CSE Global - DBS Research 2016-02-25: Impressive results, weak order wins CSE GLOBAL LTD 544.SI 

CSE Global - Impressive results, weak order wins 

  • 4Q15 net profit of S$8.1m (-22% y-o-y,-5% q-o-q) was c.5% higher than expectations 
  • Project completions helped boost bottom line 
  • Order book (-24% y-o-y) under pressure due to the lack of large greenfield project wins 
  • Maintain HOLD with a revised TP of S$0.46

Large greenfield projects at risk. 

  • CSE secures almost 60% of its business from brownfield projects which are recurring in nature and command superior margins than other projects. 
  • Another 20% comes from small greenfield projects where CSE is positioned quite well. 
  • The remaining 20% of its business comes from large greenfield projects which involve the construction of new production facilities by oil companies. 
  • While small greenfield projects are still ongoing, there is a clear slowdown in large Greenfield projects due to the low oil price. 

4Q15 net profit was 5% above but new order win was weak. 

  • Change in revenue mix and order completions boosted margins (GP margin of 31.1% in 4Q15 vs 28.9% in 3Q15). Cash flows also improved due to better collections from project delivery. 
  • However, new order wins of S$70.8m (-58% y-o-y) was below our S$95m estimate, causing the order book to dip to S$192.7m (-24% y-o-y). 

Acquisitions to support the bottom line in FY16F.

— GIVEN MATERIAL —

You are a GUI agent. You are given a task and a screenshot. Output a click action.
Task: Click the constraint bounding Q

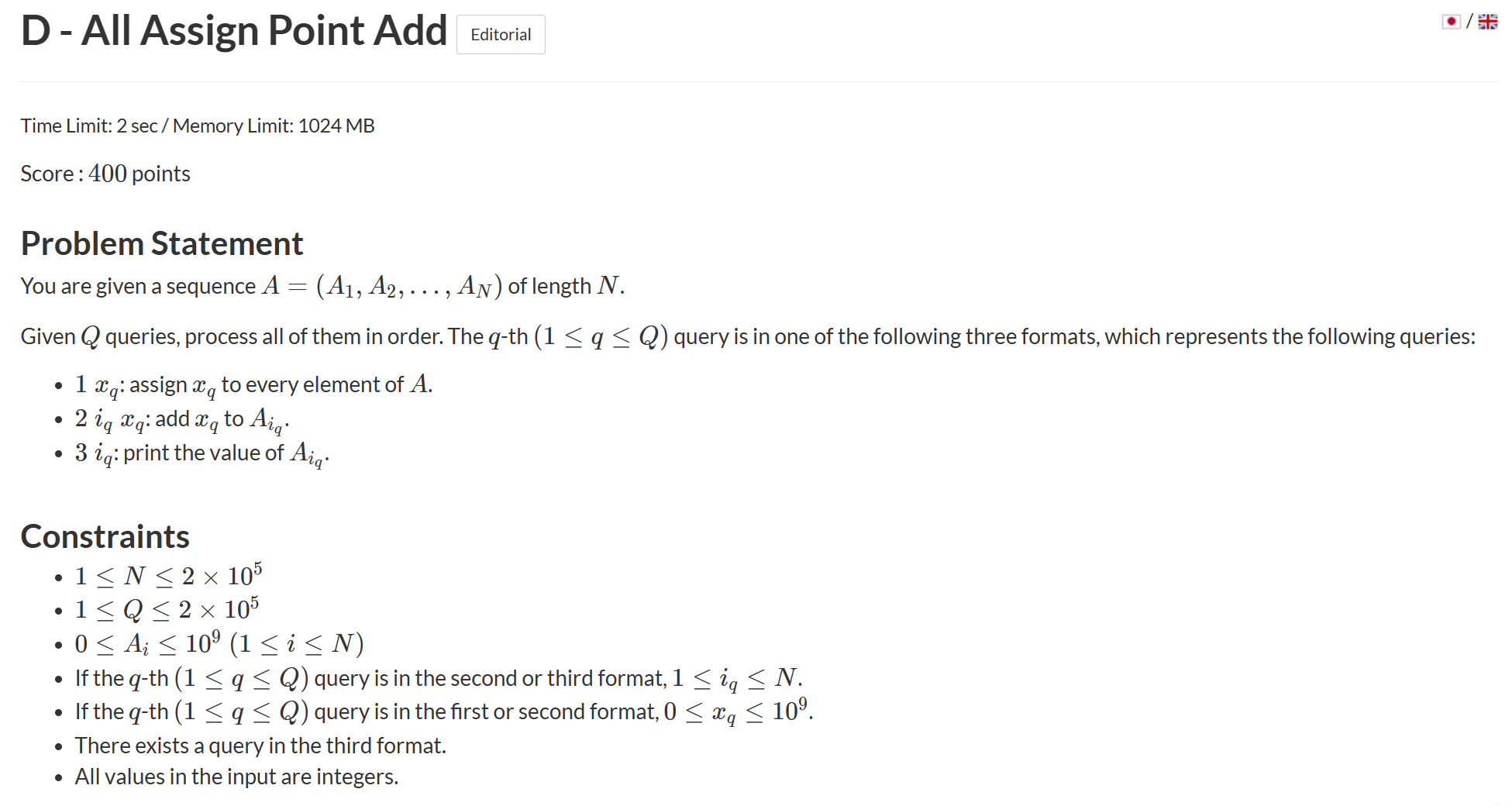(167, 610)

— THE TASKS —
A. In the CSE Global research note, what was the company's order book after the weak new order wins?
B. Resume the CSE Global research note, picking up right after its final heading about acquisitions supporting the bottom line in FY16F.

— EXERCISE RESPONSES —
A. S$192.7m, down 24% year on year.

B.
  • CSE has acquired certain assets of CC American Group, an oil & gas equipment manufacturer and repairer, in January 2016 for US$6.05m at single-digit PE valuations. This is in addition to the acquisition of Crosscom, a telecom equipment player, in 2Q15. 
  • Management believes the acquisitions will be bottomline accretive and help the company grow in the long term. 

Valuation: 

  • We revise down our TP to S$0.46, based on a lower ex-cash FY16F PE of 6.2x plus net cash of S$54m. 
  • We increased the discount used on CSE’s historical average PE of 9.6x to 35%, to reflect the increasingly volatile and challenging outlook in the oil & gas sector. 

Key Risks to Our View: 

  • Forex may impact the bottomline further. Further weakness in AUD may adversely impact its profits as Australia makes up ~25% of group business. This may be offset by US business which accounts for about 50% of its group business.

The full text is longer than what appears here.